From the line containing "Task: Click the Sage Intacct logo" down to the final line of the entries below, quote every line verbatim. Exclude pictures.

####

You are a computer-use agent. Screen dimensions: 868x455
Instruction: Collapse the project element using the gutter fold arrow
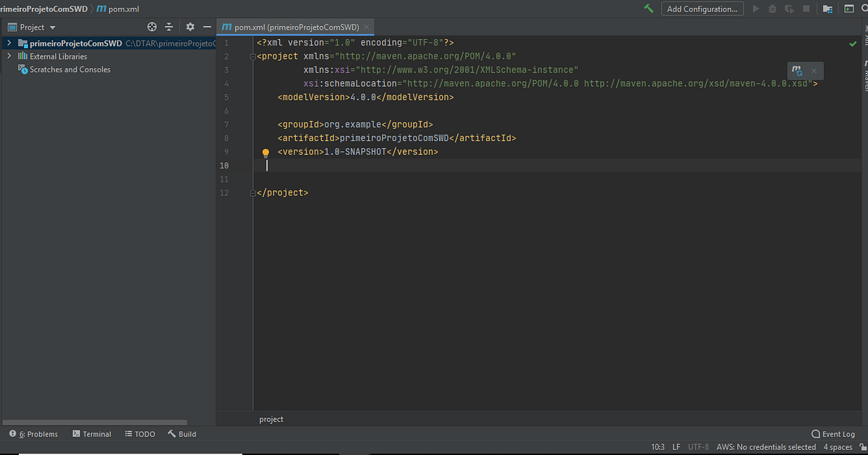coord(252,56)
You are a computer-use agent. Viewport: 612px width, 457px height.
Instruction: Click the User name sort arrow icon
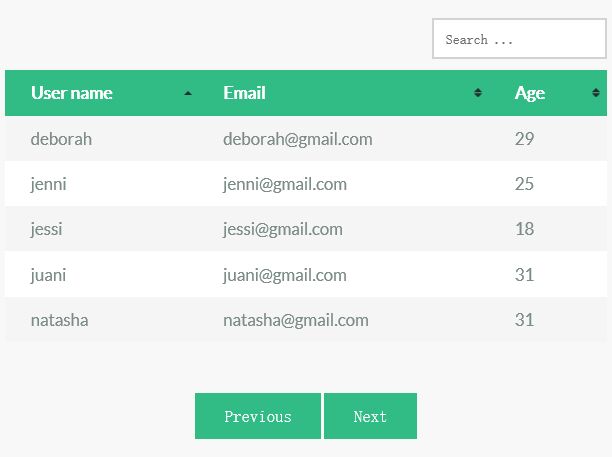click(188, 93)
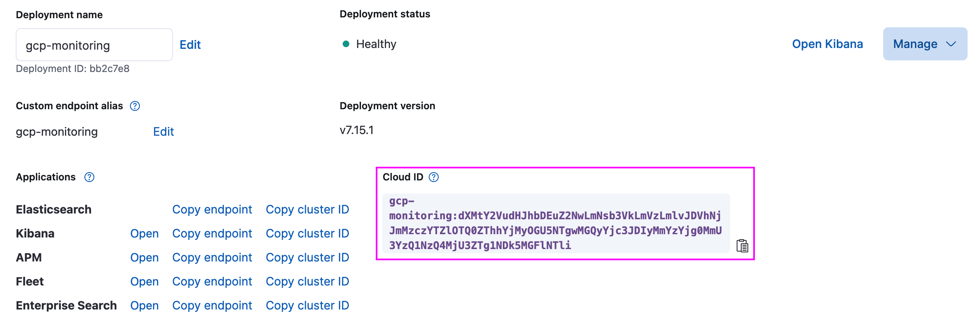
Task: Edit the deployment name
Action: (190, 44)
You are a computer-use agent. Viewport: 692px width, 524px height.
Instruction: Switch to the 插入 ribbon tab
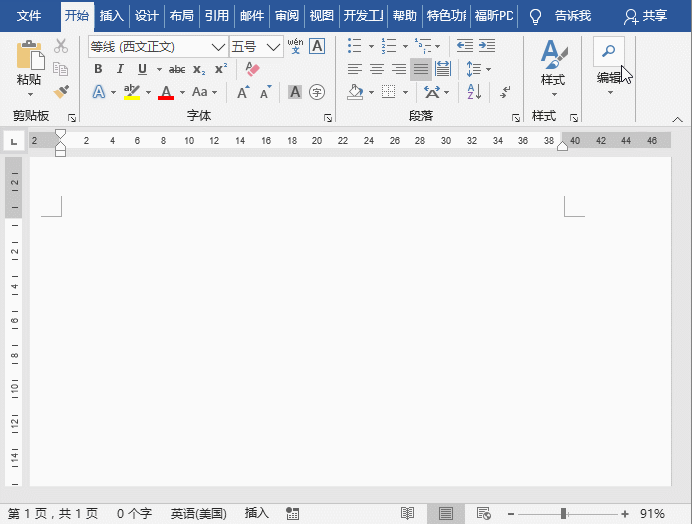tap(111, 16)
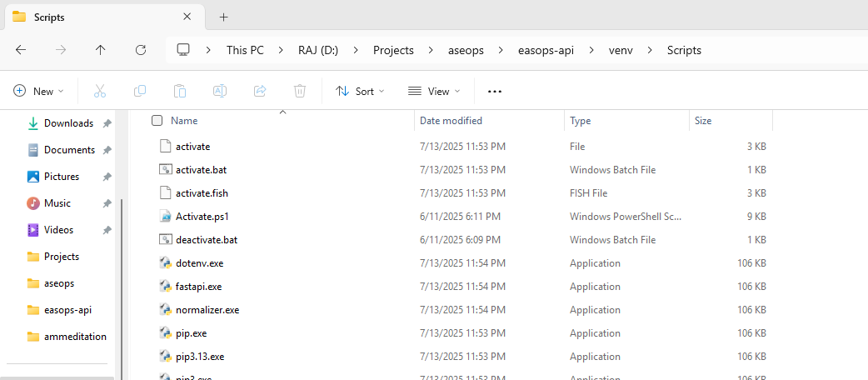Image resolution: width=868 pixels, height=380 pixels.
Task: Expand the Sort options menu
Action: tap(360, 91)
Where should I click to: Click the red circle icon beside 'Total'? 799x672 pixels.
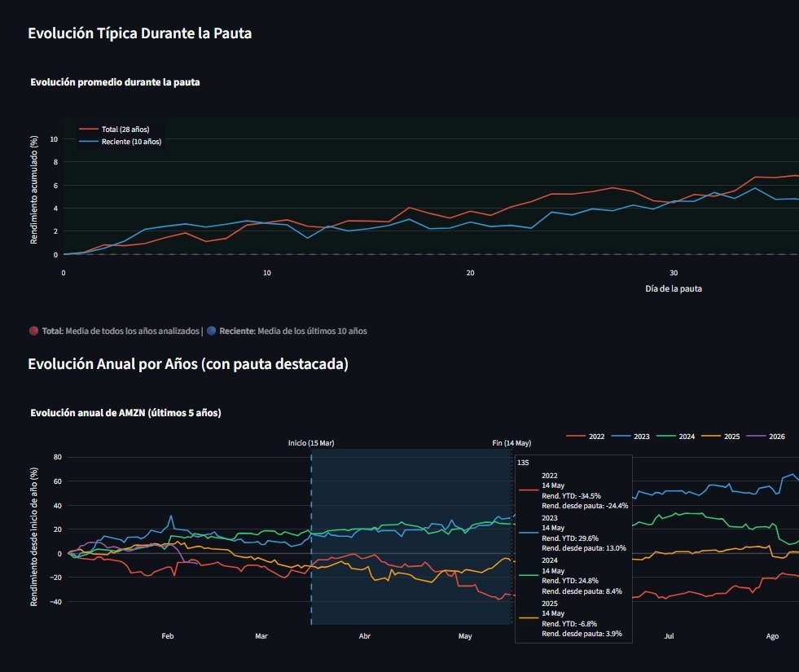point(33,332)
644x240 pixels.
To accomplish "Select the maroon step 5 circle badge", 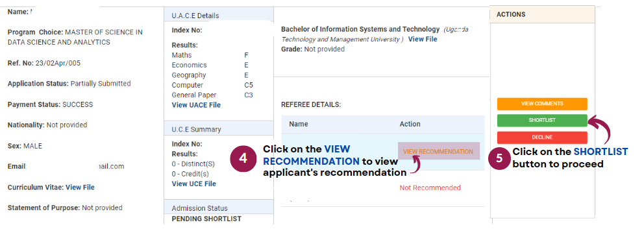I will 499,159.
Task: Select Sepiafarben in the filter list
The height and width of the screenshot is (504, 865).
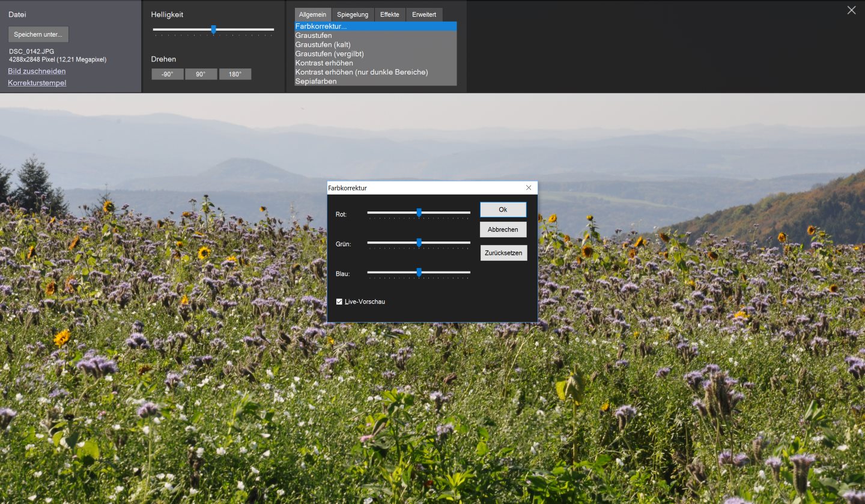Action: point(316,81)
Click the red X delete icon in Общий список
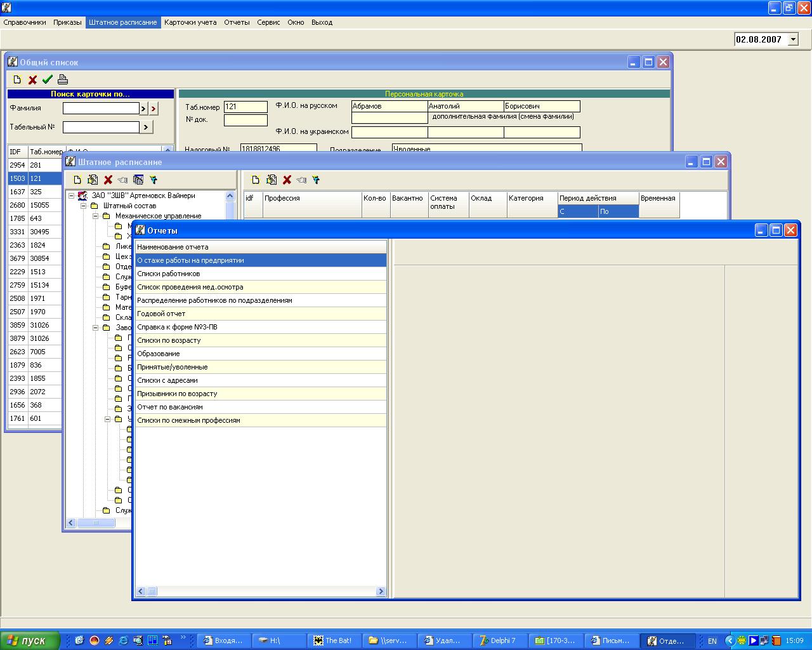812x650 pixels. pos(32,79)

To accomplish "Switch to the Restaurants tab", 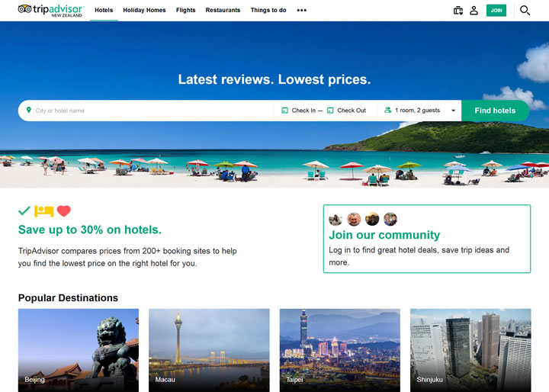I will [223, 11].
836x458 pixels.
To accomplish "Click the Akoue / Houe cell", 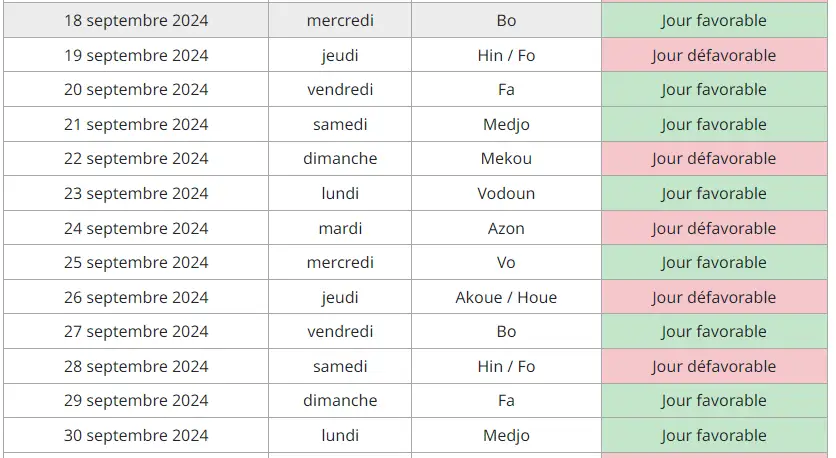I will (506, 297).
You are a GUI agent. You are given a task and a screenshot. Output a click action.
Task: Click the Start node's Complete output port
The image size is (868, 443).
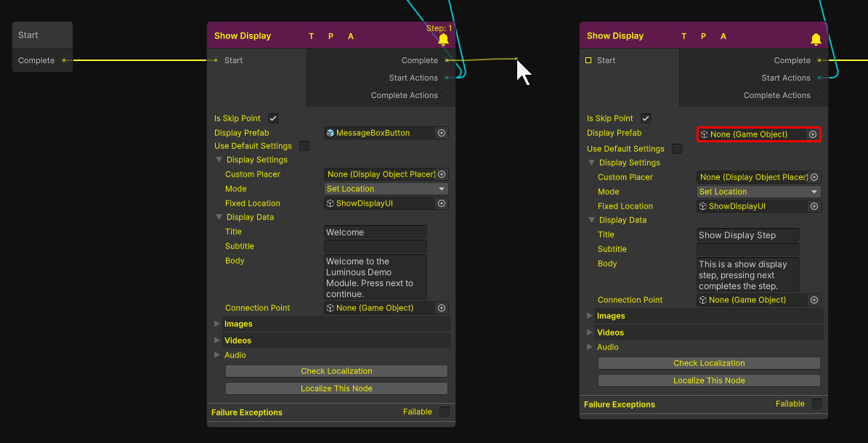click(x=64, y=60)
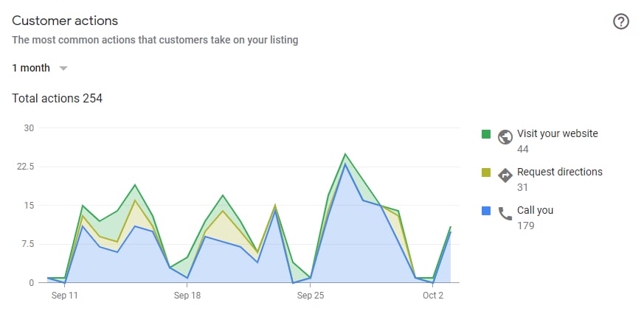644x314 pixels.
Task: Click the Total actions 254 summary text
Action: (57, 98)
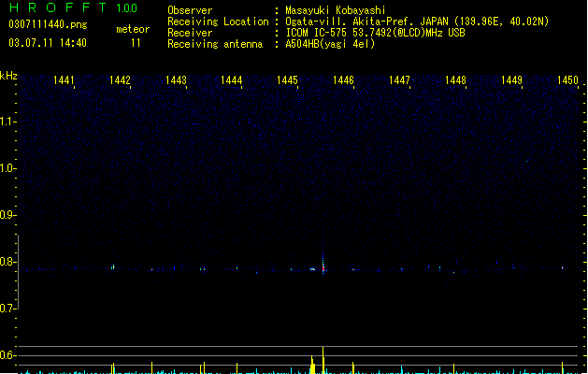Click the tallest yellow peak in power graph
This screenshot has width=588, height=374.
(x=323, y=360)
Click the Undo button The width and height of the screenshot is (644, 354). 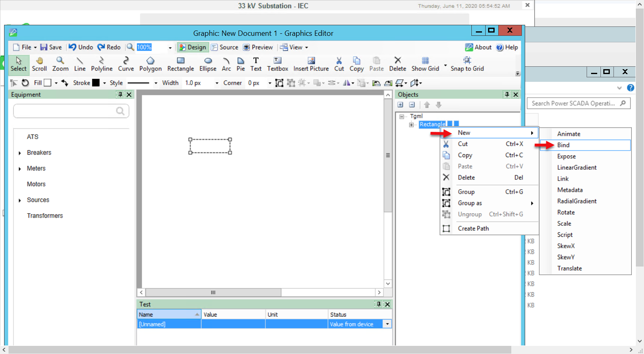pos(81,47)
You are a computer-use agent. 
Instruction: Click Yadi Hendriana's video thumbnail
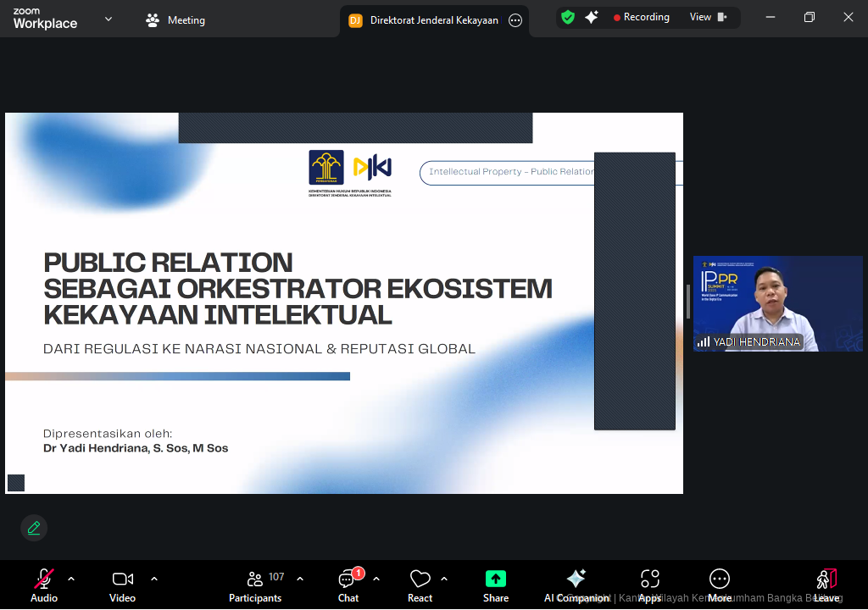(x=777, y=303)
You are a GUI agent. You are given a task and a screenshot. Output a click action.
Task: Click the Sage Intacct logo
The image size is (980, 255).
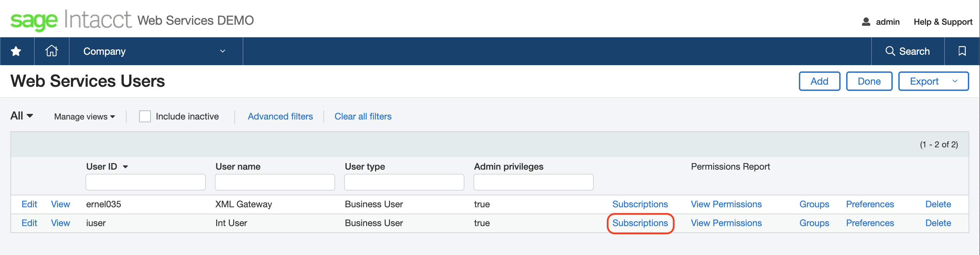pyautogui.click(x=71, y=20)
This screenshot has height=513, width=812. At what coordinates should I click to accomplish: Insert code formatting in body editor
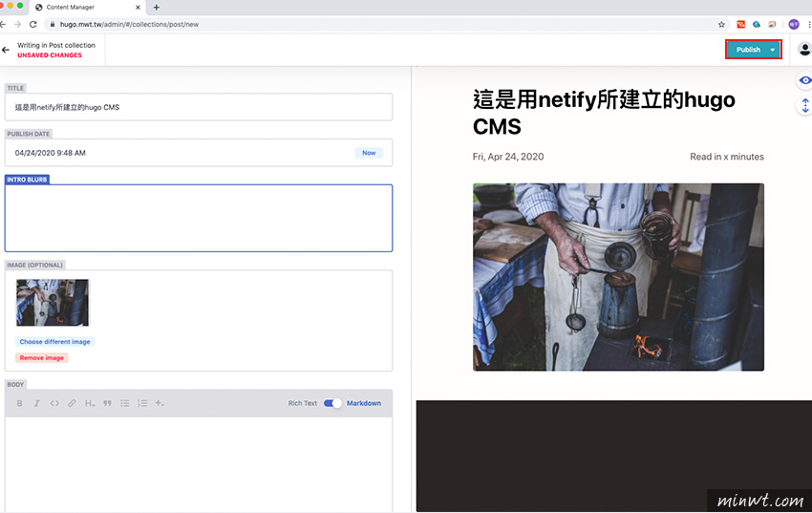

####

Answer below
Task: Click the Sage Intacct logo
The image size is (980, 255).
pyautogui.click(x=71, y=20)
This screenshot has height=513, width=812. At what coordinates should I click to accomplish: Insert code formatting in body editor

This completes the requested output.